Dr. Phil asks Craig and Amy about their decision to have children, despite the hereditary nature of the disorder. “How do you feel about a one in four chance that you’re going to bring a child into the world that has to live with that experience?”
Craig replies, “You know, the way I look at it is that I’ve obviously had a hard time with it through my life. On a daily basis, it’s hard to live with that sort of thing, with the altercations, the pointing, the laughing, the whatever, the lack of respect for something that someone has no control over. But I’ve never once in my life been sorry I was born. Tourette’s aside, I’ve had a great life. I come from a great family. I’ve got a great group of friends. Amy’s family is great. Everything’s good except for that. So I wouldn’t take away someone else’s opportunity to have a great life. We would be great parents, I think. And like Amy said once, if we have kids, they’ll be beautiful, they’ll be smart and they’ll tic.” He shrugs casually.
“Maybe, and then maybe not,” says Dr. Phil about the disorder.
“How are you doing now? Since you’ve been here, you have not had any major ticking.”
“No, I haven’t. It’s interesting, Tourette’s, they say, is hard to diagnose with a lot of people because you can tic all day long at home, at work and the moment you’re on a couch in front of a doctor, when you’re under that magnifying glass — see, it’s like right here, for some reason. I’m comfortable enough; I’m not ticking. We should hang out more often.”

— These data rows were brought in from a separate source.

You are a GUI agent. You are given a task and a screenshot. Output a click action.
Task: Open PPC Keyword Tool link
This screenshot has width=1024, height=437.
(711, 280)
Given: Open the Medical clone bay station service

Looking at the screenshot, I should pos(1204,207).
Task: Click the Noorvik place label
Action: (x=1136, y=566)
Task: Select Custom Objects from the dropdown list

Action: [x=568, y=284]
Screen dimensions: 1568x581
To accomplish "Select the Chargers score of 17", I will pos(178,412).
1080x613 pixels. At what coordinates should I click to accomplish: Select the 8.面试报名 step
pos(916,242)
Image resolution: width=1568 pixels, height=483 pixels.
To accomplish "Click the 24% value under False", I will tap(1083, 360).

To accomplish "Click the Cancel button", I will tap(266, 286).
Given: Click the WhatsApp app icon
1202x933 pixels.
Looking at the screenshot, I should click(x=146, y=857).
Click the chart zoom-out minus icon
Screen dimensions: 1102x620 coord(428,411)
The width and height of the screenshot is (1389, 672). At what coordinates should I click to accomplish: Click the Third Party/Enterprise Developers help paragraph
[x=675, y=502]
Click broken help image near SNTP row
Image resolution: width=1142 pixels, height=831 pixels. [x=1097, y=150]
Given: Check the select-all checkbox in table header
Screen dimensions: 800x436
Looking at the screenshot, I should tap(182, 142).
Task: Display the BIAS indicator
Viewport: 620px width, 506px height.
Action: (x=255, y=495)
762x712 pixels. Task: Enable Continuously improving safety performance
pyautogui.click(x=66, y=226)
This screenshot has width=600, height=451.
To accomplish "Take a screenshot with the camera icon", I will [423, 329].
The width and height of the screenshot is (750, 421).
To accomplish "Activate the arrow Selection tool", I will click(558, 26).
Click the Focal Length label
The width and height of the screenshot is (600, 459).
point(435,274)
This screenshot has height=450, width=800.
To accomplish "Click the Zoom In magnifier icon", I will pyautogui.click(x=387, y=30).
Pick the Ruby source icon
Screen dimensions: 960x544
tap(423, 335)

“I just have that affect on people. I don’t know what it is,” says Dr. Phil. He and Craig laugh. “What is comfortable for you about this situation? Because you’re in front of an audience. You’re talking to me.”
“Well, it’s very normal. We’re always in front of an audience,” Amy jokes. “People are always looking at us.”
Craig joins in. “Yeah, I’m used to the audience. I don’t know. I’m comfortable because I think I’m doing a good thing. I want to spread public awareness about this. I think there needs to be an understanding about what it is so that people have a respect for it. I understand at a first glance it’s somewhat humorous and funny a little bit maybe, especially when it’s portrayed in movies and on TV, which I’ve seen. And I laugh at that stuff too, but in real life, it can be hurtful, and there just needs to be a little bit more respect for people who have it.”
Dr. Phil asks Craig if he understands what blacks who don’t know him must think when they hear him shout the N-word, and why it would make them uncomfortable.
“Absolutely, and that makes me feel very uncomfortable too, because I don’t want to make anybody feel unsafe. If I’ve got a black neighbor that hears that coming from my apartment, from my house, whatever, the last thing I want is for them to feel, ‘I’m not safe in my own home,’ kind of thing. ‘We’ve got somebody like that living next door.’ Because that’s not what I am. And I think if that were to ever happen, I’d take the opportunity to introduce myself and explain it and hope they would understand.”
Dr. Phil reintroduces Dr. Greg Hipskind from Brain Matters, Inc. who has advanced expertise in brain-based disorders. As he did previously, Dr. Phil turns to a large screen displaying computerized images of two brains. The images are identical, except for their coloration. He asks Dr. Hipskind to explain their differences.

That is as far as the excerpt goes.